Unbound, I suppose, by timetables, stations, and stops. By the demands of onwards destinations and over-weight baggage. By the weather, and the occasional need to stand all the way.

But what do you learn of human nature in the car, other than that of your own emotions? Something, perhaps, if you listen to a good radio programme. But otherwise, a very limited range of expression: road rage and idiocy; courtesy and control; patience.

Patience can yield its rewards, though. As the cars slow down, you have more time to see your fellow car drivers and, in a favourite motorway traffic jam game, take an absurdist guess at their occupations. The amusement of the game doesn’t detract from the fact, though, that you’re gridlocked. And that you’re making it up.

Don’t get me wrong. I have a car. It sometimes even gets driven to work. It’s very convenient (apart from around MOT time). But, essentially, it’s a bubble.
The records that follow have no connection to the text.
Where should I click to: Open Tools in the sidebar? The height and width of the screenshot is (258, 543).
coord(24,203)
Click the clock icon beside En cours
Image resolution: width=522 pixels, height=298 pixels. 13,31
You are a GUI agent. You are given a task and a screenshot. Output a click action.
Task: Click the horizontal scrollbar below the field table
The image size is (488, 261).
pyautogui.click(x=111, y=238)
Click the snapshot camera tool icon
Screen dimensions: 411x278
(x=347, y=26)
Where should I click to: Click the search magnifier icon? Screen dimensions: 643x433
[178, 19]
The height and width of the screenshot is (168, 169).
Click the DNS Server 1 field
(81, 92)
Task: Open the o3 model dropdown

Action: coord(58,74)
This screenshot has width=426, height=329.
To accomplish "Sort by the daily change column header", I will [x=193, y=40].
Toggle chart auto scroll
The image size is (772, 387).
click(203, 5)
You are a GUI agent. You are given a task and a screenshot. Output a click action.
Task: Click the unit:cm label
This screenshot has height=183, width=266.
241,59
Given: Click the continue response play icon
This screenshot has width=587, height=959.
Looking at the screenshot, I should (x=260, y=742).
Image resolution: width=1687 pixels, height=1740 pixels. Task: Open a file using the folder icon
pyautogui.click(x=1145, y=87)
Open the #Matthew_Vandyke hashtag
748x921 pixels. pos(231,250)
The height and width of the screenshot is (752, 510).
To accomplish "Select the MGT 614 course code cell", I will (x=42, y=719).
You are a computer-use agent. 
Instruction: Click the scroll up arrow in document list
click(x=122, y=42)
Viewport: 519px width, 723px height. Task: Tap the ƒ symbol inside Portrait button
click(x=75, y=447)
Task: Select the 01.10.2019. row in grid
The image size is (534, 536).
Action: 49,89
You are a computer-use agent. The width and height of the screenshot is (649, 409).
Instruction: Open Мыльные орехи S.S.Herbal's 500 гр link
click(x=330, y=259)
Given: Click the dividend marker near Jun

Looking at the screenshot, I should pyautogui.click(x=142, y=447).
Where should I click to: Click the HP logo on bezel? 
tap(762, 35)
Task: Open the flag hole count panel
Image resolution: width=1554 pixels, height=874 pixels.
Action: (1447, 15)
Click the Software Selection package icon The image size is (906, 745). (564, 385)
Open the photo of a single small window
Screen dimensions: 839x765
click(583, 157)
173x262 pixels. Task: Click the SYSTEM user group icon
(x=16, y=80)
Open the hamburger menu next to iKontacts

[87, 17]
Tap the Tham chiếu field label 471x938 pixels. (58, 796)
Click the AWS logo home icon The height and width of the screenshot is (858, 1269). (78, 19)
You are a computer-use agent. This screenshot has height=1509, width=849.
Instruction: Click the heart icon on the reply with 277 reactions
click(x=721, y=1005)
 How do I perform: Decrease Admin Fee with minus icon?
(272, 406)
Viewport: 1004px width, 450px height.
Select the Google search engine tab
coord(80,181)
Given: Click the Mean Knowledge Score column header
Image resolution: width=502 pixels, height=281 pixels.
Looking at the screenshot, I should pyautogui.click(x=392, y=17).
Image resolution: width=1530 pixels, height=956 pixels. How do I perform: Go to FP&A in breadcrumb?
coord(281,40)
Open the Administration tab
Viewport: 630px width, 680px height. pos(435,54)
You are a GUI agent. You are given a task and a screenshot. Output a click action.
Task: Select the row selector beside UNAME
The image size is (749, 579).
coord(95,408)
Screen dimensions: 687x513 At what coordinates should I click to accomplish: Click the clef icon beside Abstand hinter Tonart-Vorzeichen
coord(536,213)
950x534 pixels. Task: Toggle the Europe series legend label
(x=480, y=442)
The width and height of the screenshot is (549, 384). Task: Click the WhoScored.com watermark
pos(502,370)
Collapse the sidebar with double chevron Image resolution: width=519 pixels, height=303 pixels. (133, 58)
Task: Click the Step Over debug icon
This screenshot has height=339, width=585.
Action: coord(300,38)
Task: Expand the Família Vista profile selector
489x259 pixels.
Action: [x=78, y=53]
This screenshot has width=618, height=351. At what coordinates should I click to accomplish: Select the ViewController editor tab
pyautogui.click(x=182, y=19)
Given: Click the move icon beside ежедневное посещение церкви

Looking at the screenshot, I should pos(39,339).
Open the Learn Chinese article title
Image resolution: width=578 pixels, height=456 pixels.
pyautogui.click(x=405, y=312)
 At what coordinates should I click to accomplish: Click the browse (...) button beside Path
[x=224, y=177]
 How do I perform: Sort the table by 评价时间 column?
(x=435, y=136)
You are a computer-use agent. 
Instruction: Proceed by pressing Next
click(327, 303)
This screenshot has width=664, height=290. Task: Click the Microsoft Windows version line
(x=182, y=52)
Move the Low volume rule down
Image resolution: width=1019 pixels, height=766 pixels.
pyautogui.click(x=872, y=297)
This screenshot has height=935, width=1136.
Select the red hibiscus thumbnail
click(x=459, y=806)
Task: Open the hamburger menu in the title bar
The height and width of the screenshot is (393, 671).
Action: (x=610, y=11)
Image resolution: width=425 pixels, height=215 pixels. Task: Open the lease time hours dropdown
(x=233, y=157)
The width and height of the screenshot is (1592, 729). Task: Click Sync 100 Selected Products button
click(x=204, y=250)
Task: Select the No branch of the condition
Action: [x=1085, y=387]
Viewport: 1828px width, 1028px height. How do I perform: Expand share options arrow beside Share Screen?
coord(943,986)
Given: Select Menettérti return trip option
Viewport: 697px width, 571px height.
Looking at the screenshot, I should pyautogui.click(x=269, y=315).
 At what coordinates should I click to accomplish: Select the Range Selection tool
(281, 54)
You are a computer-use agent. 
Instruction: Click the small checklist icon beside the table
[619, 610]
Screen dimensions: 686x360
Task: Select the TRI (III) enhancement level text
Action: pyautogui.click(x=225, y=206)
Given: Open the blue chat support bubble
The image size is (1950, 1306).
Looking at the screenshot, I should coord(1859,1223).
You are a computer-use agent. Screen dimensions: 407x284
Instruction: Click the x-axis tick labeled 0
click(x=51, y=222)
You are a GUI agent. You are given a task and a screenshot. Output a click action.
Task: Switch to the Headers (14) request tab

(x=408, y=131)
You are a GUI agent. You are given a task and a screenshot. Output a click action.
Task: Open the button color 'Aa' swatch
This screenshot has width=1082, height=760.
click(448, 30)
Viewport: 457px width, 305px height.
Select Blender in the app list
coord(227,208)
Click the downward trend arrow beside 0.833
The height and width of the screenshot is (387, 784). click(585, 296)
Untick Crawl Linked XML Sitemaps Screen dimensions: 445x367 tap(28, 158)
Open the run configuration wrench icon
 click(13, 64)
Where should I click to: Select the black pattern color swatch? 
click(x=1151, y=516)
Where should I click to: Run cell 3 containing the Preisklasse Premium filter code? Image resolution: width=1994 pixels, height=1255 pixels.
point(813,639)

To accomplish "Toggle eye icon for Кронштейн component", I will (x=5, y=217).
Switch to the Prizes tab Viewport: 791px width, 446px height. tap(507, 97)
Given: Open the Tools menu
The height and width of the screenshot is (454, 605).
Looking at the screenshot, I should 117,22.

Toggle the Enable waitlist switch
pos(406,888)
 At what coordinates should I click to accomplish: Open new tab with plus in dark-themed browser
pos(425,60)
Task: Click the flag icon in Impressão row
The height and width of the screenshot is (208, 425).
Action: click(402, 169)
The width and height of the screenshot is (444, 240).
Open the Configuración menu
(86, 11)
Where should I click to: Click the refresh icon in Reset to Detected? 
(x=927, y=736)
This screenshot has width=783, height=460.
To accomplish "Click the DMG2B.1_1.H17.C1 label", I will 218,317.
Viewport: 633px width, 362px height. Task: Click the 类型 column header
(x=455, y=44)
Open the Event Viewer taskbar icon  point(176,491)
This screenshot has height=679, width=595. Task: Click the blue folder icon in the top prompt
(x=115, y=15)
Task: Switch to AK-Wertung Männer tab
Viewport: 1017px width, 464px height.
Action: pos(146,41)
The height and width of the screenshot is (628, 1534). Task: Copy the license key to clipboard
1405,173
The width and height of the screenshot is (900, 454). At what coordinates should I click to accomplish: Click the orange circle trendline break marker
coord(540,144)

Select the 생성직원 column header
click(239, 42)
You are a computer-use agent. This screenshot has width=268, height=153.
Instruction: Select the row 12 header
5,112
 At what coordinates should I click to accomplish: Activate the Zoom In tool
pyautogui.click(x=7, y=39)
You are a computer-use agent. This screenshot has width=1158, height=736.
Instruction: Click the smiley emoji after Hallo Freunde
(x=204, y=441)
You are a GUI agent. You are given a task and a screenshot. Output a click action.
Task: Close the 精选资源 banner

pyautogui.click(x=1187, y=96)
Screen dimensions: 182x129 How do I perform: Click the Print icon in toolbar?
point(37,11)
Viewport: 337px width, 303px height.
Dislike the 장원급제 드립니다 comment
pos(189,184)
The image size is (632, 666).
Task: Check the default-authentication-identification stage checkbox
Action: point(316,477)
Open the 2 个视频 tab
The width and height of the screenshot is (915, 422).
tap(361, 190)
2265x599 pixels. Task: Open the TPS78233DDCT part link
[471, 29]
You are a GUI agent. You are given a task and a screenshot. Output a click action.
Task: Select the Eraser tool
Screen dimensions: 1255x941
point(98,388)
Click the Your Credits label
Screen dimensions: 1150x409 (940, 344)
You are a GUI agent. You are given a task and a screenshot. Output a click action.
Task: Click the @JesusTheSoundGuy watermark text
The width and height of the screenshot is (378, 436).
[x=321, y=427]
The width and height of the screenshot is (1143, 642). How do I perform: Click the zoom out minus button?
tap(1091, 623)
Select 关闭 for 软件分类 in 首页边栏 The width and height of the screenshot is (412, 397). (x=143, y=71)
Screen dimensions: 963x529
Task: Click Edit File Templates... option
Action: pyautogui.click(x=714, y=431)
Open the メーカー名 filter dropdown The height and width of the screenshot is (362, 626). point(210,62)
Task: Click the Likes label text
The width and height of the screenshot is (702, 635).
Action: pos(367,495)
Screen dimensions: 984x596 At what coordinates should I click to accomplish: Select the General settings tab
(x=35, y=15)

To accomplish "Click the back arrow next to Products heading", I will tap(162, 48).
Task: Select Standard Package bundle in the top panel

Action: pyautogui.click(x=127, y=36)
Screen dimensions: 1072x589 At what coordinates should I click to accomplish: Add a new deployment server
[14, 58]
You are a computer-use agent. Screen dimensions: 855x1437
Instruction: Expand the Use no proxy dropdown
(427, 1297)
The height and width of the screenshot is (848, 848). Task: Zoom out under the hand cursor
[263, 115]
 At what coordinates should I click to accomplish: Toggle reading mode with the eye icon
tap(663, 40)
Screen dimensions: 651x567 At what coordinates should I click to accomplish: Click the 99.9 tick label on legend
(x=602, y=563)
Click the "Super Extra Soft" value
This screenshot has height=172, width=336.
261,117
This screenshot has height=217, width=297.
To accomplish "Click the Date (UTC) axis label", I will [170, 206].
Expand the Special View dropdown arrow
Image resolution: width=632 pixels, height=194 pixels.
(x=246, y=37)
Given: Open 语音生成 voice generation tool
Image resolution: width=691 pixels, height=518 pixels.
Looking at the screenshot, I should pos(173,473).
You’re visible, you can see out, but the experience is muffled. If you get too close to another car, the bubble bursts. You crash.

The train is sometimes far from convenient (though four trains an hour from Glasgow to Edinburgh isn’t bad), costs more than it should do, is over-crowded. But it allows something the car does not: the opportunity – if you so view it – to encounter the full variety of human nature. This includes those you will meet in the car (aggression, politeness, patience). But also a whole range of other emotions and modes: passive aggression, banter, helpfulness, fear, selfishness, generosity, humour, love. People rubbing each other up the wrong way, and the right way. Perhaps I wouldn’t think this if I were a south-east of England shuffler, but the Central Belt Shuffle is just fine.

Oh, and shuffling is also much better for both writing and reading, of course.

‘A bike up to here!’

The train manager, to a boy:

‘You must be very excited about your birthday.’

‘See, for my birthday in six days, what I’m going to get…’

‘What are you going to get?’

‘A bike up to here!’ He indicates the metal bar at which bikes are stowed, a height closer to his shoulder than his waist.

My kind of central belt shuffler…

Reading and Shuffling

Big notches on the Central BeltWhen not observing (or interacting) with fellow passengers, Central Belt Shuffler is often reading, or sometimes observing other people reading.

Indeed, one of the reasons to travel on the train is to read. Reading and travelling go together; hand and glove.

So it was appropriate to fall upon a review of this future read, after only a few days of starting to record the centralbeltshuffle: Robert Crawford’s On Glasgow and Edinburgh.

Willy Maley’s THE review, ‘Big Notches on the Central Belt’, begins by commenting, ‘This is a fascinating book, if in some ways a peculiar one…’

Fascinating and peculiar. Surely one for the centralbeltshuffle reading list.